Sunday, February 19, 2012

convert INT to BIGINT

Hi guys

We have a table A which has an Id column of type INT. There are currently about 260705246 rows in the table and growing at 100,000,000 rows a month. We will hit the limits of INT pretty soon at this rate. So I was asked to study the different options to convert the INT to BIGINT for the table. Conditions: (1) The downtime should be the least (2) the method should be 100% reliable and no unknown factors going into the rollout. I did my research and came up with a couple of methods:

(1) ALTER table ( I know this will not work)

(2) create a new column in the same table. repopulate the column with existing data using a job. modify all the stored procs/business objects to update/insert the new column instead of the old one. Drop the old column. rename the new column back to what it was ( or leave it as is). Recreate the indexes/FK constraints with the new column instead of the old column.

(3) create a new table B with BIGINT datatype. BCP the data from A into B. create all the indexes. drop the old tables. rename the new table to the old one.

I am suggesting method 3 as it requires least number of operations => less changes (and less places to) of screw up and less complicated.

If anyone else who has done this before can provide some feedback/do's and dont's etc I would apprecaite it.

Use SQL Management studio to change the column type from int to bigint. Click save. Tell everyone you are working hard on it, and go to lunch.

This will essentially do #1 if it's possible. If it's not, it will do #3 automatically for you. The only downside is that with that many rows (depending on how big each row is), this could take some significant time. You may want to try this on a test system first to make sure it will complete in the time you have allotted.

|||

I should have mentioned. We have SQL 2000 on production and its a 64 bit processor.
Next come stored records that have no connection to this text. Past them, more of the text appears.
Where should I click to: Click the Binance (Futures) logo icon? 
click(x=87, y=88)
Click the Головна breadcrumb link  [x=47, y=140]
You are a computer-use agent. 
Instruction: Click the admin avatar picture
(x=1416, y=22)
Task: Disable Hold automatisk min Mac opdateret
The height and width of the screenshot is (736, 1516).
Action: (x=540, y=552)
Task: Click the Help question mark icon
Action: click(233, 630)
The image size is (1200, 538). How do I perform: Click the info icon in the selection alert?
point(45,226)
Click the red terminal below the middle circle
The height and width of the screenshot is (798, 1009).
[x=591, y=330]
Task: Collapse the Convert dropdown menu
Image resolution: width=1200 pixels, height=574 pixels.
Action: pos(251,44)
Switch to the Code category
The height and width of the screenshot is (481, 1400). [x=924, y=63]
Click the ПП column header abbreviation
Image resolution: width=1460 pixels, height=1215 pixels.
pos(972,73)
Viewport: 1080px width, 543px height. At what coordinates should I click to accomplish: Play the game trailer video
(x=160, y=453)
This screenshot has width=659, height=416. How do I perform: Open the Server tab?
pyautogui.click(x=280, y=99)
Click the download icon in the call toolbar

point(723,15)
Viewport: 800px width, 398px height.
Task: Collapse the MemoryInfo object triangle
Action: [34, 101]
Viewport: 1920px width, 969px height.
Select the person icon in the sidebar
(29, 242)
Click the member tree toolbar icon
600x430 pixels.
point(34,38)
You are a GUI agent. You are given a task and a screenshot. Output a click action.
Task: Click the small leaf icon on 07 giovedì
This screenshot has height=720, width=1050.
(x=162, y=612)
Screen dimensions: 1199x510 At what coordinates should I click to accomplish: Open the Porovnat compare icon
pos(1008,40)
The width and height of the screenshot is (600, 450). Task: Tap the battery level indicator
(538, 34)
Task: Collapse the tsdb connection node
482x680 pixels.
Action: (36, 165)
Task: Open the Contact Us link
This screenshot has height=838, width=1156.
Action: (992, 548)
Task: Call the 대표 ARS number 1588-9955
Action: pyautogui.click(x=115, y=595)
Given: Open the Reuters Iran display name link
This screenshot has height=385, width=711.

We tried #1 on an evaluation machine and it failed.

|||Right click and register the 64bits version in Enterprise manager of SQL Server 2000 32 bits and it becomes local, we used Oracle 9i the same way so I just tried it with SQL Server and it worked like a charm. So you can use Enterprise manager to change the data type or run ANSI SQL ALTER TABLE to change INT to BIGINT|||We already tried the ALTER TABLE approach and it failed.Normally I wouldnt be posting this question if its a simple ALTER statement issue. There are millions of records in the table. The server just froze when we tried it. And we cannot afford any downtime on the server for trials like these unless its a solid solution. Any other ideas?|||

Is this an identity column?

Please send me a private message with a script to recreate your table structure including indexes, and let me know if you have any foreign keys to or from this table and I'll get you an answer within a couple days. I got some disk space, processor cycles and time to spare ;-)

Anything else you can tell me about your production server would help. How many CPUs, RAM, and what disk topology? (Logs on raid-1, data on raid 5?) An approximate table size would help as well.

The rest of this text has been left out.